Anyone who says they want to breed to have a baby of their very own to raise and handle from birth has NO idea how much cost and work goes into it. IF you get past the risks, and have a healthy baby and mom, do you know how to halter break? What do you do when the baby tries to climb on/play with you? How do you discipline for kicking and biting and playing and teach a baby that humans are different than other horses? What happens if you just have ONE baby on the property? How do you handle that differently to ensure that they get the right help and stimulation? All things that most people don't realize or consider when it comes to "I want to breed my mare."

Great thread - thank you for sharing!

I recently bred my mare and she foaled this May 7th, and the baby is amazing, BUT he is a HANDFUL! I've had to work my butt off just to get him handleable and well mannered, and that's with a very nice mare!


----------



## Eastowest (Mar 26, 2009)

Good topic.

I have been breeding and raising foals small scale (0 to 6 foals each season, with an average of around 3 per season) for 15 years, and have also managed breeding/foaling for others at large barns. When you breed horses you WILL experience tragedies and emergencies-- its not a matter of if, but when. 
Some of what I have experienced? 

**WARNING-- Long post, and graphic descriptions of injury and gore to follow-- read on at your own risk.**

***Dummy/anoxic foal-- Client mare shipped u rom Texas early in her last trimester, in preparation to be re-bred to the APHA champion/Superior Halter stallion standing at the farm. This mare was monitored and attended, myself and their trainer were right there to assist, labor and delivery proceeeded entirely normally, but the foal was born not breathing. Trainer was able to rescuscitate the foal, however he remained only semi-conscious-- could not stand on his own, never nursed-- he was moved into their barn office on a mattress with full veterinary attention-- IVs, tube feeding, etc--where we attended him around the clock. He rallied a bit at about 12 hours old but died shortly thereafter. This wasn't my foal, but I would estimate the vet bill alone (10 years ago) was around $1000 with the outcome being a dead foal (no fault of the vet of course.)

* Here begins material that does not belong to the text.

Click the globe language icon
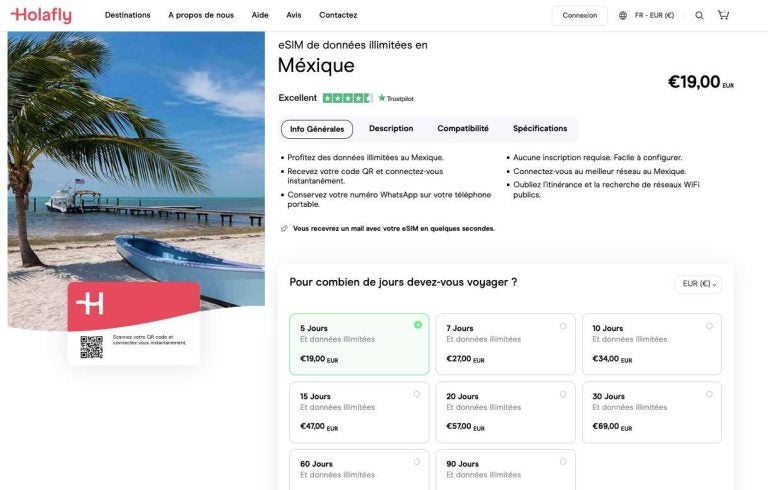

***Malpresentation/mare rupture-- I had turned out a pregnant mare for the morning-- she was about 325 days, no signs, small udder, folded teats--ran to a soccer game and came back to find her down in the paddock, streaming milk, trying to deliver a foal. There was only one foot showing, and she had a yard of ripped and dirty intenstines protruding from her anus, and there were a couple pools of blood and tissue in the vicinity where she had apparently been up and down. I sent my daughter to get my husband and the rifle, as any vet would be at least an hour out and this was obviously not fixable and was quickly becoming a more dire and painful situation by the second.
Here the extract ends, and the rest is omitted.